Specifically it is the elision or addition of one letter, not so easy to render in translation (5) which will trigger the listener the impression of truth by which Gracian dedicate victory Baroque (the sound) on classicism (the idea).
In a key chapter of Agudeza y arte de Ingenio, the speech XXXII, entitled "Figures by paronomasia, puns and wordplay," it says by Example: "It transforms the way in transforming a letter." When this is done with large estates and in harmony with the subject, the line is sublime. "
But the anagram, the arrangement of phonemes, and other figures of paronomasia such as alliteration, assonance, play sound, are equally essential to capture the original style of Gracian.
Thus God's example, English, SUN-OS: I gave you ... (Life, children, property, health, land, sky, being, grace, myself ...), providing the pun says Pelegrin, "through the exaltation of divine name, his moral and religious. "
We are thus faced with a work composed in the seventeenth century, and posing with a lot of "acuity" the issue of the letter and its fall, bringing with it the fall or the assumption of a signifier still unbelievable to the reader, presenting a new light on the question of desire and truth, and on the question of the object a.
Note that this last question always arises inevitably in a moral treatise, which necessarily fall in line on one side the desire and enjoyment, and other prohibited and repression.
We regret that this item also fairly complete, since it offers in addition to "The Oracle", and "Art and the spirit of Figures," "Hero," "The honest man" and other more minor texts, does not understand "The Criticon "which is full of wonderful examples of this type, but had already been presented by Benito Pelegrin in a previous book (" The Criticon "Baltasar Gracian, translated anthology, presented and noted by Benito Pelegrin, Ed.Le Treader, Nantes, 1993, where comments and ratings may represent a work in its own right).

(1) political treaties, aesthetics, ethics, Baltasar Gracian, trans.

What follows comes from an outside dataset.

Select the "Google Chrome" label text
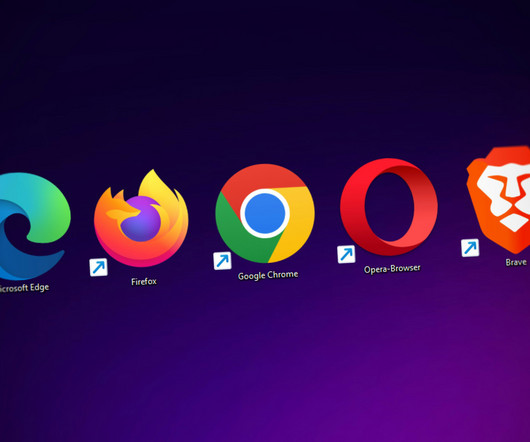 [x=268, y=275]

Benito Pelegrin, Seuil, 2005.
(2) "Someone whose example should be one day someone will load, Baltasar Gracian, who was a distinguished Jesuit, who wrote these things among the most intelligent that we can write "

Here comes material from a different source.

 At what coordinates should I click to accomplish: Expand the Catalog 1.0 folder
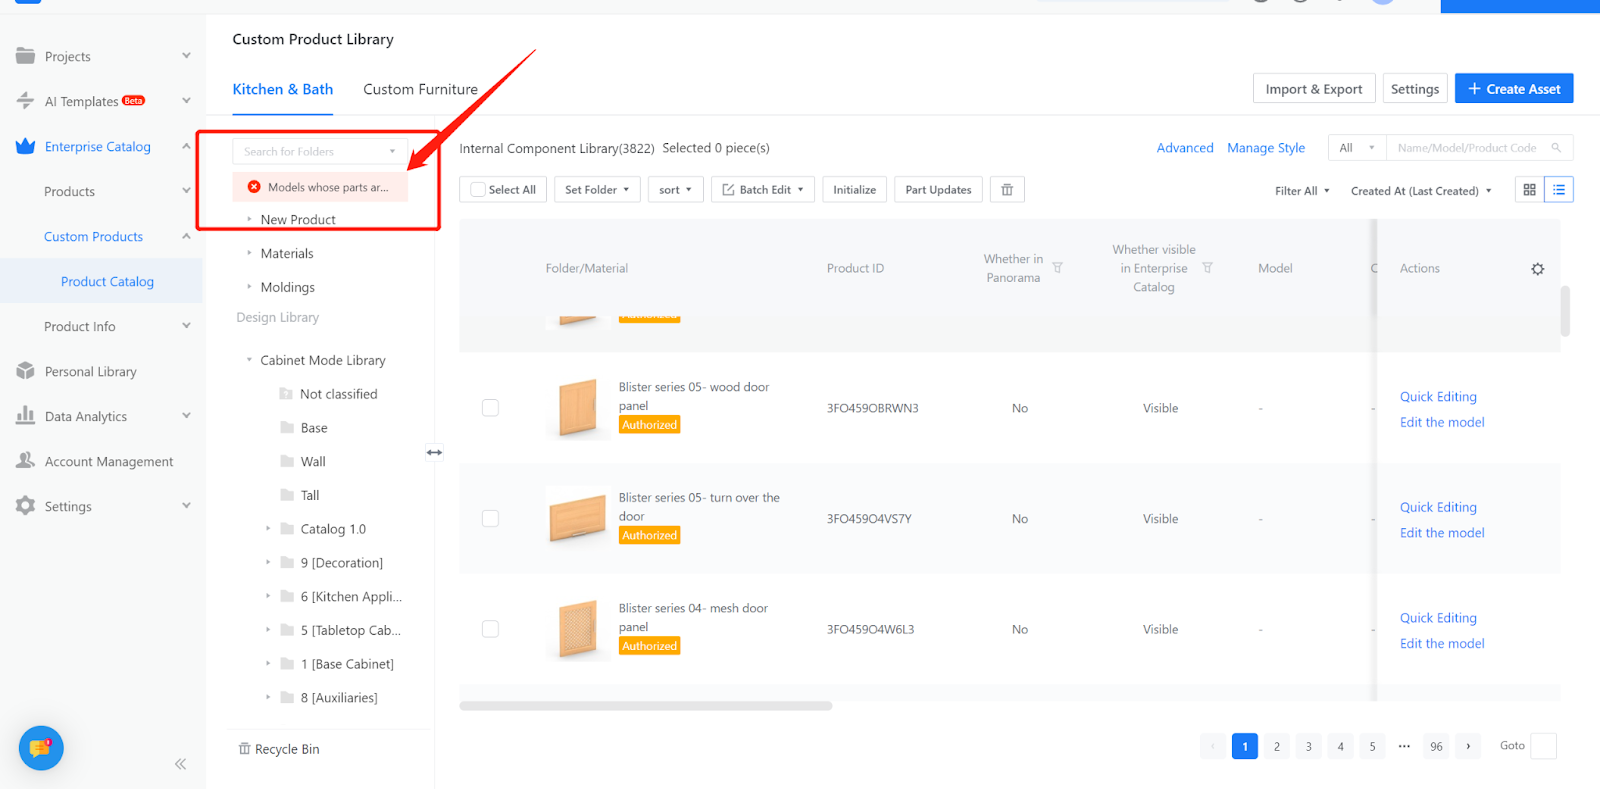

(3) Note that for M. Gendreau, and P. Massaloux Laurens, the Agudeza is rather Pointe (see title translation: The Point of Art or Engineering, Ed L'Age d'homme, Lausanne. 1983. But such a choice does not perhaps sufficient account of precisely the magnitude of these figures in mind, except to the Treaty, Pelegrin denounces a "hardware studded." See note 4.
(4) Curiously, this aspect, which concerns at the highest point the psychoanalyst, does not seem to retain our contemporaries. It reads from the pen of Roger-Pol Droit, in the World of Books 14 October 2005: "The only question is whether such distractions have a future. Or if they are things of the past" This does not detract from the pleasure of reading, he concluded, of course, but that reflects the overall decline of the Freudian reference, especially in the realm of literary criticism.

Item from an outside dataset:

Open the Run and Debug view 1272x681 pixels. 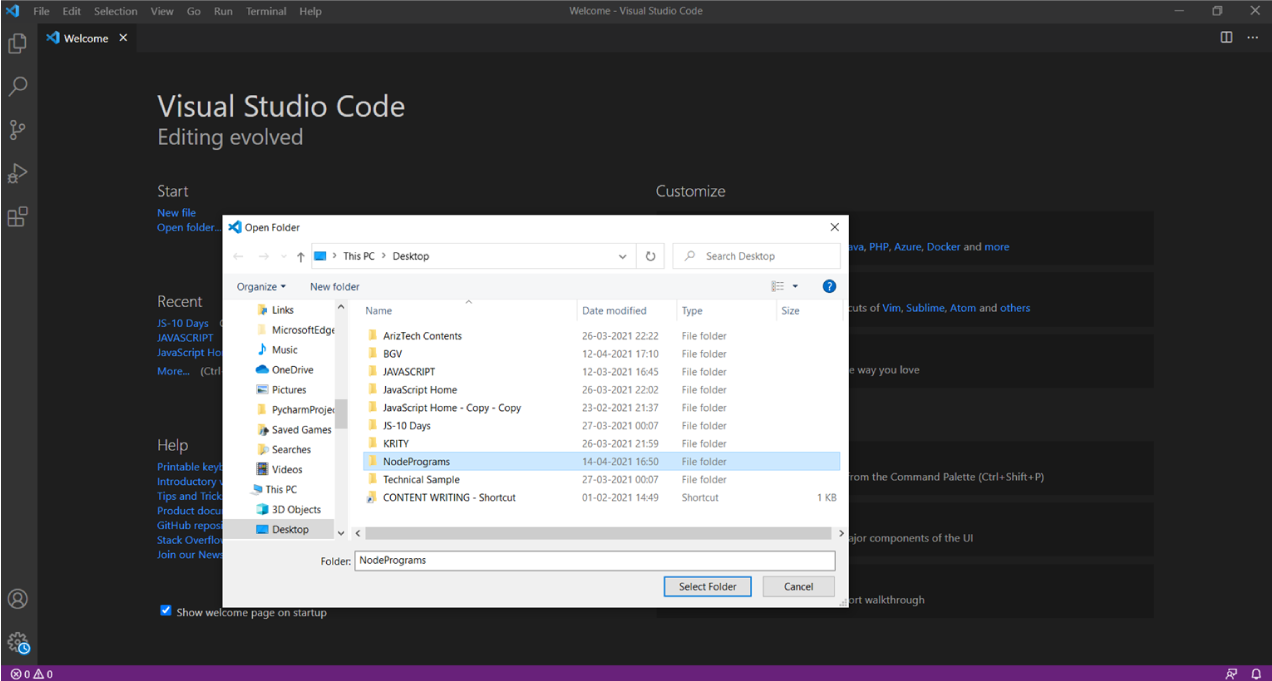[x=18, y=173]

(5) For example, 5 of the aphorism "The Oracle manual Art and Prudence": "No hare el numen that el lo dora, sino el lo adora that" (not which gilds but love, which is the idol) or "if no eres Casto is Cauto" (if you're horny, do not be heading). This is where the art of translation exercise of Pelegrin glue as close to the style of Gracian, hitherto unheard of for the French reader. Demonstrated again the aphorism 125, alluding to the rebuilding frenzy by the Inquisition, the genealogy of the new Christians, Jews or Marranos ex-converts, who would not present the entire "limpieza de sangre," purity of blood appropriate. Where Gracian wrote "In estas materias, el más Escarbas that, más enloda is" Pelegrin translated "In these sewers, more excavation, more is defiled. "This aphorism also shows, if needed, that Gracian was a Jesuit at least unusual, which will therefore be concerned throughout his life.